LORAIN — With their generation facing astronomical unemployment rates and income gaps as well as high crime and poverty, a panel of mostly black people in their 20s on Thursday discussed the challenges facing them.
The Young Minds Speaking Out to Make a Change roundtable discussion was sponsored by the Lorain Urban Minority Alcoholism & Drug Abuse Outreach Program as part of Black History Month at the group’s headquarters, 2314 Kelly Place.
Panelists said children rely on their parents for guidance, but many children in their neighborhoods come from single-parent or broken homes.
“In my community, I notice no one wants to be a leader. Nobody,” said Maurice Carroll, a 26-year-old father of two. “Everyone wants to be a follower.”
Speakers said parental neglect, media images that glorify wealth and violence, and a lack of positive role models leads to a cycle of ignorance, poverty, violence and crime.

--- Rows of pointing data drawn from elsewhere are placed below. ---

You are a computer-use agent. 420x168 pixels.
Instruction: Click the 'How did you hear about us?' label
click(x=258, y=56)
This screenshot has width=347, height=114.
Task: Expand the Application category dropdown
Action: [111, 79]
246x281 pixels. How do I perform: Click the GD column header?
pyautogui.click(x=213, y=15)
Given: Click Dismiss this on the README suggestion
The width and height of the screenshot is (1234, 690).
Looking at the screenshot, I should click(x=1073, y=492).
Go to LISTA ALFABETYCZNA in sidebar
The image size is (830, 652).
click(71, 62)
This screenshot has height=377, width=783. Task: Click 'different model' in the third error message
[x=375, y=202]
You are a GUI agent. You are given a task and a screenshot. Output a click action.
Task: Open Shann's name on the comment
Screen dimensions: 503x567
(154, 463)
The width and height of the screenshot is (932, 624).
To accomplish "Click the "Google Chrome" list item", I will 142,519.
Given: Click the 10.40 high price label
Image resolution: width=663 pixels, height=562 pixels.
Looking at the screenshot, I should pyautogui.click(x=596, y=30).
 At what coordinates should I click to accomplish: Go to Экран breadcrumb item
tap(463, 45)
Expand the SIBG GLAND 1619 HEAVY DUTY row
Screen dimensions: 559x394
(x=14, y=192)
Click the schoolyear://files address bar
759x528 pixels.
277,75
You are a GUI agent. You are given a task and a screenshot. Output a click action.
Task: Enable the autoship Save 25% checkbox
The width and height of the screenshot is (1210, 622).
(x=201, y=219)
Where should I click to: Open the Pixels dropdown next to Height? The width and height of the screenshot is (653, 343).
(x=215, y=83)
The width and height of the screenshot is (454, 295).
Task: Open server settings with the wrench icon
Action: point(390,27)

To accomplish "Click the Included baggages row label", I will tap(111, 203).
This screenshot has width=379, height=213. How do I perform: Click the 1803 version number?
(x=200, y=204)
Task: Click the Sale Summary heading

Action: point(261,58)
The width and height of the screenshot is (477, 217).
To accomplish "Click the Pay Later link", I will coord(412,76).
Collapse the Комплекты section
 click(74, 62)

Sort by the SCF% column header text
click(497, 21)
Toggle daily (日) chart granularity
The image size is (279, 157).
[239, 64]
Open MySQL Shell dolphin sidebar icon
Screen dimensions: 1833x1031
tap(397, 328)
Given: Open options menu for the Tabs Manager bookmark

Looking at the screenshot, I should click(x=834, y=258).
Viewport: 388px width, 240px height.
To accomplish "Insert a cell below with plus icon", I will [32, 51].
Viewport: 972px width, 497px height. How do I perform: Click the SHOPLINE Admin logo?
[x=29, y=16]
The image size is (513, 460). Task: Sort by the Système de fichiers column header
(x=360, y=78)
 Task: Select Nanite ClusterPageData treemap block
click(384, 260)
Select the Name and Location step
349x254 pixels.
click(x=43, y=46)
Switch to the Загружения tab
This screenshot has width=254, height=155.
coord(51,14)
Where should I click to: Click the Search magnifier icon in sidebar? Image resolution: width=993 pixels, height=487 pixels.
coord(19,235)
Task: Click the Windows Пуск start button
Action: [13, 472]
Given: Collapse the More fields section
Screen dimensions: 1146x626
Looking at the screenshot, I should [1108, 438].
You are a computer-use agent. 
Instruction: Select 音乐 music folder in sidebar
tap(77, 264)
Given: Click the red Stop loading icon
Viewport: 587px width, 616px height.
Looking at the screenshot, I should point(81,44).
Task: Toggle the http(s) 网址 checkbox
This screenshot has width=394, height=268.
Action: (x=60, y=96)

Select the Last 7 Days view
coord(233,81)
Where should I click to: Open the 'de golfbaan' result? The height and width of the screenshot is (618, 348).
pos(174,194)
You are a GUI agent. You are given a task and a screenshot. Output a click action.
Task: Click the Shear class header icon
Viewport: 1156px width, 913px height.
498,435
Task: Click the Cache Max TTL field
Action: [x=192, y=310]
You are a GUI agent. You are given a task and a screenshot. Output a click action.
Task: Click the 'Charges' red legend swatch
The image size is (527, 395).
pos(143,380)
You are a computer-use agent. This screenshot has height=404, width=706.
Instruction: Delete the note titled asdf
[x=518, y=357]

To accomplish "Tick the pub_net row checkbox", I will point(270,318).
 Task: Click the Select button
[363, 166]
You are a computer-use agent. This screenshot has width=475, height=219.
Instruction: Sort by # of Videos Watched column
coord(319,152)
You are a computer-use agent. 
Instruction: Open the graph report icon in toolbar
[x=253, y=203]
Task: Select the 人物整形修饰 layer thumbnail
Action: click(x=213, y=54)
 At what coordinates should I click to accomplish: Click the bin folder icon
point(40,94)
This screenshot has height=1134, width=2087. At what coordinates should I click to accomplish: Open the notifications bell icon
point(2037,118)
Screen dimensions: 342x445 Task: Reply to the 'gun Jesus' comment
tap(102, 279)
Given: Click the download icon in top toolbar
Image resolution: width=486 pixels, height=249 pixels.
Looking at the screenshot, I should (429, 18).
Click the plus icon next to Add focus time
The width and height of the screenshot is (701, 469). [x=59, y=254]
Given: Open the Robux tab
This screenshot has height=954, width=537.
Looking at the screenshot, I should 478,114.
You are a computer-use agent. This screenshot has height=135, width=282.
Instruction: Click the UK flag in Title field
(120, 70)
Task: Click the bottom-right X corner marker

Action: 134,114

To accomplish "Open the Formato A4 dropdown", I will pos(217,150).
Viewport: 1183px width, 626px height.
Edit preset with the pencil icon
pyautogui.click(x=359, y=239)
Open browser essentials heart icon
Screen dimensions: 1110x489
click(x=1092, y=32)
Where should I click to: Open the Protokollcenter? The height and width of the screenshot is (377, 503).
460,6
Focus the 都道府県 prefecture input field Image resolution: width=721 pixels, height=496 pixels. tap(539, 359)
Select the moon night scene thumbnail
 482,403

“It’s hard on a parent because not only are you trying to scare somebody else straight, but you have to stay straight at all times,” said Cara Hisle, a 25-year-old mother of two. “You have so much negativity grabbing at the child every day.”
Speakers said when parents can’t, or won’t, take responsibility, coaches, neighbors or teachers need to step in. They said action must be taken individually and collectively.
“We can have 50 more people on this panel, but if we don’t do anything about it, it’s pointless,” said Kendra Woodall, a 21-year-old sales associate and college student. “We need to stop talking about it and start being about it.”
Panelists said racism plays a part in the high black unemployment rate, but race can’t be used as a crutch or excuse for joblessness. They said many young black people don’t know how to dress for or act appropriately at job interviews.
They said employers need to give blacks with felony records a second chance to reduce recidivism. About 3.1 percent of black men in the U.S. were in federal or state prisons in 2010 compared with 0.5 percent of white men, according to the Bureau of Justice Statistics.
Jeffrey Dudley, the lone middle-aged panelist at 46, said he is a former Vice Lord who served 14 years in prison. Since being released, Dudley said he started a company that hires ex-convicts.
“That same energy that it took them to get to prison is what they’ve got to use to look for a job and stay out of prison,” he said. “There ain’t no shortcuts in life.”
While calling for greater personal responsibility, panelists acknowledged there is less educational opportunity for those seeking to better themselves. Congress in December reduced eligibility for Pell Grants, the federal taxpayer grants of up to $5,550 for poor students.
Under the new law, designed to save $11 billion over 10 years, the highest income level to receive the maximum grant amount drops from $30,000 to $23,000 and grant use limits drop from 18 semesters to 12 semesters.
Thursday’s roundtable discussion about the challenges faced by young black people comes at a time of historically high black unemployment and low wealth.
- Black unemployment was at 16.6 percent in the third quarter compared with the 9.1 percent national unemployment rate.
- Ohio had a black unemployment rate of 20.3 percent, the fifth-highest in the nation. The overall state unemployment rate was 9.1 percent.
- The wealth gap was the largest since the government began compiling data in 1986 and about twice as big as before the Great Recession, which officially ended in June 2009.
- About 35 percent of black households had zero or negative net worth compared with 15 percent of white households.